Top of PROVIDED TEXT
I have been rocking in an established band for many years now, and our singer has caught the dreaded L.S.D (Lead Singer Disease, aka: he has gone crazy). Now, I know rocking and partying go hand in hand, but this guy seems to be taking it to the limit. Quite frankly, his spiraling out of control is bringing myself and other members of the band down. So, what is a fellow dude to do? Do I kick a little ass or do we sit him down and try talking and tell him that he seems to be going through a mid life crisis?
Dudes Gone Wild!
Dear Dudes Gone Wild,
Lead singers, dude, they are their own beast! But coming down with a case of the old overactive partier syndrome, well that can happen to any member. We have all seen the VH1 Behind the Music rock star cliche stories of alcohol, drug abuse, and self-destruction. It’s such an old story most people ignore, or almost, expect it. Why is this so cliche? Because, it happens a lot and it’s often times the true story. Most good musicians have a certain kind of compulsive personality that can easily turn into addiction. Not only are we compulsive by nature we are also around a lot of free booze, and well…lets just say partying. So, what’s the right move for dealing with an overactive partier in your band?
Bottom of PROVIDED TEXT
Return the part of the advice column that starts at the words "Dudes Gone Wild!" and ends after "in your band?", copied word for word. Work from the advice column alone.
Top of DATA SUPPLIED
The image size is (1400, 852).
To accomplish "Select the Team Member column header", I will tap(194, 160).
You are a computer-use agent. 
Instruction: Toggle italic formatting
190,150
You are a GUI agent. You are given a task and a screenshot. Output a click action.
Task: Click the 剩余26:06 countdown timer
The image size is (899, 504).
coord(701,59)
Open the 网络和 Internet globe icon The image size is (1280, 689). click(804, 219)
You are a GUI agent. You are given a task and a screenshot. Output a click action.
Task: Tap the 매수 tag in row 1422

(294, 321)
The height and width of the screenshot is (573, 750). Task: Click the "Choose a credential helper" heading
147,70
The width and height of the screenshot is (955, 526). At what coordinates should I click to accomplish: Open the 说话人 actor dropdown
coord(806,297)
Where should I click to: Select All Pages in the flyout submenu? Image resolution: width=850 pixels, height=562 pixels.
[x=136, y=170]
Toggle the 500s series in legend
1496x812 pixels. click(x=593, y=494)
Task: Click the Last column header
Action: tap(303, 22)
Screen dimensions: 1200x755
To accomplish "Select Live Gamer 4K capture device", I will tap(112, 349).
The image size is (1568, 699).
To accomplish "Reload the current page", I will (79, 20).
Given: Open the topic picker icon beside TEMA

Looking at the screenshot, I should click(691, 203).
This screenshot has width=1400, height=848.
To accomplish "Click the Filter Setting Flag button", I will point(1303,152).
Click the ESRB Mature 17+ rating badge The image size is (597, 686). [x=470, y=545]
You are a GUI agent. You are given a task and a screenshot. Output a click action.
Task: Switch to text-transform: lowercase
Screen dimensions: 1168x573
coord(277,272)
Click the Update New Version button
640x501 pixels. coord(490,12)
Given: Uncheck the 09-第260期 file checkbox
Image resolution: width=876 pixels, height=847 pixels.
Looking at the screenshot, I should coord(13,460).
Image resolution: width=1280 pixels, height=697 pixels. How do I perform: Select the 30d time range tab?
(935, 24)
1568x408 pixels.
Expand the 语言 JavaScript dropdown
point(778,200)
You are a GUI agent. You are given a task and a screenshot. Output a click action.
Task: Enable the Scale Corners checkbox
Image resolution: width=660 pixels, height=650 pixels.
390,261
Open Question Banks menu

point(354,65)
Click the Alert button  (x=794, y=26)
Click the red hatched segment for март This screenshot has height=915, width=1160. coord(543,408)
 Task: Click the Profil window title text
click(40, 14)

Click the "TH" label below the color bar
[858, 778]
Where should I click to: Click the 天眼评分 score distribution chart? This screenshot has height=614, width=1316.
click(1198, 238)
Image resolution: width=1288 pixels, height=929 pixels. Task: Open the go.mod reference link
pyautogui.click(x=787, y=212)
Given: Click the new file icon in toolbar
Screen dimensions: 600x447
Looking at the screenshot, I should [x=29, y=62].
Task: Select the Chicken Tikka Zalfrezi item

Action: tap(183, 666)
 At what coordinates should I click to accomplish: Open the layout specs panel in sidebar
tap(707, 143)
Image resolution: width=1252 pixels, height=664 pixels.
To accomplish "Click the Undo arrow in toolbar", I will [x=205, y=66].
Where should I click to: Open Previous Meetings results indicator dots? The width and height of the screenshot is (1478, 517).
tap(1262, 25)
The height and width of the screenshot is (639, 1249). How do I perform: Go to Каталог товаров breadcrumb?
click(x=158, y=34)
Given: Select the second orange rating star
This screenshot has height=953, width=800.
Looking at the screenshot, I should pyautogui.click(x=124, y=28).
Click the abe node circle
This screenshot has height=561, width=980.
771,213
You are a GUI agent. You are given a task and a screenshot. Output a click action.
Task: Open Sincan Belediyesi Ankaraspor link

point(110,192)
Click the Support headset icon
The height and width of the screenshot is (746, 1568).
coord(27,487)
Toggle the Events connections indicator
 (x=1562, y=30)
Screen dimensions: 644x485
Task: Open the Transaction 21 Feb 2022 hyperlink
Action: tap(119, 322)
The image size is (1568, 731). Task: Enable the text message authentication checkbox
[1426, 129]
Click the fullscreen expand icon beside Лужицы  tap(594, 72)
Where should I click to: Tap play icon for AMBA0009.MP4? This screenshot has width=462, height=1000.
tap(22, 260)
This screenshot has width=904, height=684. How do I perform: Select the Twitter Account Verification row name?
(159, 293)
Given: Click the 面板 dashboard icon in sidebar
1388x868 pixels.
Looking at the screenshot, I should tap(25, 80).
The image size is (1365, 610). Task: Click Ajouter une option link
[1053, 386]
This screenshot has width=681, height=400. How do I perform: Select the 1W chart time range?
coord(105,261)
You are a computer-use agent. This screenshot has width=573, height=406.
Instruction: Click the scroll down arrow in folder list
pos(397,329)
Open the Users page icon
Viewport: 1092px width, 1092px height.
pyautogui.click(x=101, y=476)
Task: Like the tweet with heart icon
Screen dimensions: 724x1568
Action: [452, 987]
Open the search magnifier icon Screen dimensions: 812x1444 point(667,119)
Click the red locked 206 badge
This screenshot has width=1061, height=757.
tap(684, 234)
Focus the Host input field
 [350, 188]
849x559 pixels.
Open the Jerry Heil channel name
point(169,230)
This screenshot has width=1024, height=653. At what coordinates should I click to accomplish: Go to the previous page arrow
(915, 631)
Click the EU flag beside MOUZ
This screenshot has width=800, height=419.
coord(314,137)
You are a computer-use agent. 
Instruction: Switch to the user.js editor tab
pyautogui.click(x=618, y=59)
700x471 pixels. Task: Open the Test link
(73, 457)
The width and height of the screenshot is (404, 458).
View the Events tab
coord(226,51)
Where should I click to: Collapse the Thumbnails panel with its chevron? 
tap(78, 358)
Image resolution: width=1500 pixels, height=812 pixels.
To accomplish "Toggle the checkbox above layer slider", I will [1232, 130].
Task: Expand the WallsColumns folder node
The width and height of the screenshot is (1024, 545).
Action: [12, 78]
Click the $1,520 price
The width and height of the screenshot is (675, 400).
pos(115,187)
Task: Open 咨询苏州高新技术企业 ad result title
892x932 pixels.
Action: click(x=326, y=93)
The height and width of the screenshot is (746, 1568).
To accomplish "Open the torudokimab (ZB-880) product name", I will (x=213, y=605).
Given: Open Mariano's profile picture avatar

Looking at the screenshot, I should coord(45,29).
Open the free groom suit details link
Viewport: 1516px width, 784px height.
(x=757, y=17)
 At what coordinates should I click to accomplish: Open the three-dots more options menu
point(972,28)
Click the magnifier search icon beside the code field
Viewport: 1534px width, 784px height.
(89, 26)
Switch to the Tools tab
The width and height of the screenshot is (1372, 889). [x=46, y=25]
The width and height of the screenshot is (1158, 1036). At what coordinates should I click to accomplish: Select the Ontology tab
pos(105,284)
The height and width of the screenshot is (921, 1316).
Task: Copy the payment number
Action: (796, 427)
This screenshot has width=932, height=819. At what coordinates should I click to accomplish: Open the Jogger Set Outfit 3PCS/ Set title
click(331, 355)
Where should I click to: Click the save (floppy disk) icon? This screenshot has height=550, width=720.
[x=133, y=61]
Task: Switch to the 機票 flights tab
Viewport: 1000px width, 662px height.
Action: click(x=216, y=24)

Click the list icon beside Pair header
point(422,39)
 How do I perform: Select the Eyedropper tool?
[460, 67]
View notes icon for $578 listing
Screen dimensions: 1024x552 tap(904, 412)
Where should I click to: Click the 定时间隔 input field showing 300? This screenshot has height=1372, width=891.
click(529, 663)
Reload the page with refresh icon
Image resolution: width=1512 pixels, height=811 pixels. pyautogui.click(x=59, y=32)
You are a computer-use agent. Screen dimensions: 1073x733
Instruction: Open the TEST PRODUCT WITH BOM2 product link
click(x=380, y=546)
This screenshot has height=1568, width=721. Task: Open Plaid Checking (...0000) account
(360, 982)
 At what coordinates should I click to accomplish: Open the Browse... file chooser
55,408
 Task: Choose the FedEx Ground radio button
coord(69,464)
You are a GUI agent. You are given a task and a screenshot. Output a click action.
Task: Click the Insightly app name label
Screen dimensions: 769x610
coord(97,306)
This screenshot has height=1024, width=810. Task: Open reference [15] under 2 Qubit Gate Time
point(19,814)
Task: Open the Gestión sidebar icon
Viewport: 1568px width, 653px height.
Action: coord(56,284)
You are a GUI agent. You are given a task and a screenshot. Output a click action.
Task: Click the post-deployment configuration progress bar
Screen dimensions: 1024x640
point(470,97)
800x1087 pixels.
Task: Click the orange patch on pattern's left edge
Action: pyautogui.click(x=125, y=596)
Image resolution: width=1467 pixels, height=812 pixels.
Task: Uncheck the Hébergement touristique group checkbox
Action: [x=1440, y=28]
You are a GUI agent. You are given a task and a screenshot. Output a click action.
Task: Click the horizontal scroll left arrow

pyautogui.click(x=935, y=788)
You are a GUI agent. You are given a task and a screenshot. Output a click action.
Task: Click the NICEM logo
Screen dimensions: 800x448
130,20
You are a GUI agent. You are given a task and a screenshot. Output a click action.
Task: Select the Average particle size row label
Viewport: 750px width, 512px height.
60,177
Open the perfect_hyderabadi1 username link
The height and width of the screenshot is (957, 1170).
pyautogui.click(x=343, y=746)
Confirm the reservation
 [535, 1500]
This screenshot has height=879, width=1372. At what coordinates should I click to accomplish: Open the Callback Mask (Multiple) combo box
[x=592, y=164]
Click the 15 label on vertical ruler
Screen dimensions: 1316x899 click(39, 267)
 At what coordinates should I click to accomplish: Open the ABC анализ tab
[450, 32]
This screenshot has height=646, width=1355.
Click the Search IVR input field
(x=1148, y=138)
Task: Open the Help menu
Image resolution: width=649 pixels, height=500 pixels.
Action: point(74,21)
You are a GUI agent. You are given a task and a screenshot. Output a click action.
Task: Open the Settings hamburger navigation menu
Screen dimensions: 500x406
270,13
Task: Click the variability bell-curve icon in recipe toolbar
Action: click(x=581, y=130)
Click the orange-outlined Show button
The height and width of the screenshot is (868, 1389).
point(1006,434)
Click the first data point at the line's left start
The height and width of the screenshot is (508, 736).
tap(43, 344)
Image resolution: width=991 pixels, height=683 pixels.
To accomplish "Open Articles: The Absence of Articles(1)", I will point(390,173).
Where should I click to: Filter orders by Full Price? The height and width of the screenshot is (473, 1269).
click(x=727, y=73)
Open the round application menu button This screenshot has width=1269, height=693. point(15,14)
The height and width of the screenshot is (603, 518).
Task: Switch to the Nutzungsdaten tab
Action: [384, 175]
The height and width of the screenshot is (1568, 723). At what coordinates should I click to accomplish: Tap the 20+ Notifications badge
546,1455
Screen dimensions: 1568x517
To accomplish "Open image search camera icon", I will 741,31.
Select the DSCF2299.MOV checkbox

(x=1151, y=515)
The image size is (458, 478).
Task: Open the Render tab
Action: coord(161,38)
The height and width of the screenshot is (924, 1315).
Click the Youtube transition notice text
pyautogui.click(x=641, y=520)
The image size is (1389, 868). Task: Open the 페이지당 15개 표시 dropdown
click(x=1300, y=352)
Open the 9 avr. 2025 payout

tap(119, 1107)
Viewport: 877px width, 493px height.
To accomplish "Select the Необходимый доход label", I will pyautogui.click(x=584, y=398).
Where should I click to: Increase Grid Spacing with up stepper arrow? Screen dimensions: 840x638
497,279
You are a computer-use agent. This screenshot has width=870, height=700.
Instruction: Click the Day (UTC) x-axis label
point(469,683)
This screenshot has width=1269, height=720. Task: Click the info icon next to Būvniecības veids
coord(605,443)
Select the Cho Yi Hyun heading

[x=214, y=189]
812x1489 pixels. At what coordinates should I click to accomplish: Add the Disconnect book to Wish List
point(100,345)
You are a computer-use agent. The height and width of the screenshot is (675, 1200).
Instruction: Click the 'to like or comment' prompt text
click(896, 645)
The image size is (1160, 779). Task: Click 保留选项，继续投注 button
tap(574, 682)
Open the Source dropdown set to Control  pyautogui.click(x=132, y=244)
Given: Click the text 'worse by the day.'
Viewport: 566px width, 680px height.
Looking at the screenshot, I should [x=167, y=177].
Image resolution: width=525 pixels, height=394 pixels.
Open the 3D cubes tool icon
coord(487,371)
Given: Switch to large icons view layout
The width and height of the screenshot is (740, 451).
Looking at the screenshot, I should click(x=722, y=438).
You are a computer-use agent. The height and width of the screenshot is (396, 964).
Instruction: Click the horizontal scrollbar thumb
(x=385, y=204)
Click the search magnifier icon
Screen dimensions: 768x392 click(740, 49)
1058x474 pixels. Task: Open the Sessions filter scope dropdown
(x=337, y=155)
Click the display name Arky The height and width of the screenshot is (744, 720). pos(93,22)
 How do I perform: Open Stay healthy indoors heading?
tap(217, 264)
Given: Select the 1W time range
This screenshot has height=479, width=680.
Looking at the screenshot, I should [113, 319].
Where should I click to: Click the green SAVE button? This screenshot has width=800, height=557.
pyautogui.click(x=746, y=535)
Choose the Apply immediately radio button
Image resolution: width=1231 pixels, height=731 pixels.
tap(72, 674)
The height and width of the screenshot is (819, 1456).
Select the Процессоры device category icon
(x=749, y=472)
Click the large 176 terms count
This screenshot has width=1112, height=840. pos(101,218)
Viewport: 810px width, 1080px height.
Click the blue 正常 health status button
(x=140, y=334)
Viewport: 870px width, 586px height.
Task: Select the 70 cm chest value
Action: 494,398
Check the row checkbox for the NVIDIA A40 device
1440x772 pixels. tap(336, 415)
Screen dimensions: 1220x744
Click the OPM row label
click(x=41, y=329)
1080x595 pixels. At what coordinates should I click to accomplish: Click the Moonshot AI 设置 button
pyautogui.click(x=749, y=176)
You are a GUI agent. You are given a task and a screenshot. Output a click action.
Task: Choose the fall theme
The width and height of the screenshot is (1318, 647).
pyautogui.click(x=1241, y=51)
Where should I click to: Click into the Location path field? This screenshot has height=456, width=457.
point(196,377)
Bottom of DATA SUPPLIED
* **EXERCISE SOLUTION**:
Dudes Gone Wild!
Dear Dudes Gone Wild,
Lead singers, dude, they are their own beast! But coming down with a case of the old overactive partier syndrome, well that can happen to any member. We have all seen the VH1 Behind the Music rock star cliche stories of alcohol, drug abuse, and self-destruction. It’s such an old story most people ignore, or almost, expect it. Why is this so cliche? Because, it happens a lot and it’s often times the true story. Most good musicians have a certain kind of compulsive personality that can easily turn into addiction. Not only are we compulsive by nature we are also around a lot of free booze, and well…lets just say partying. So, what’s the right move for dealing with an overactive partier in your band?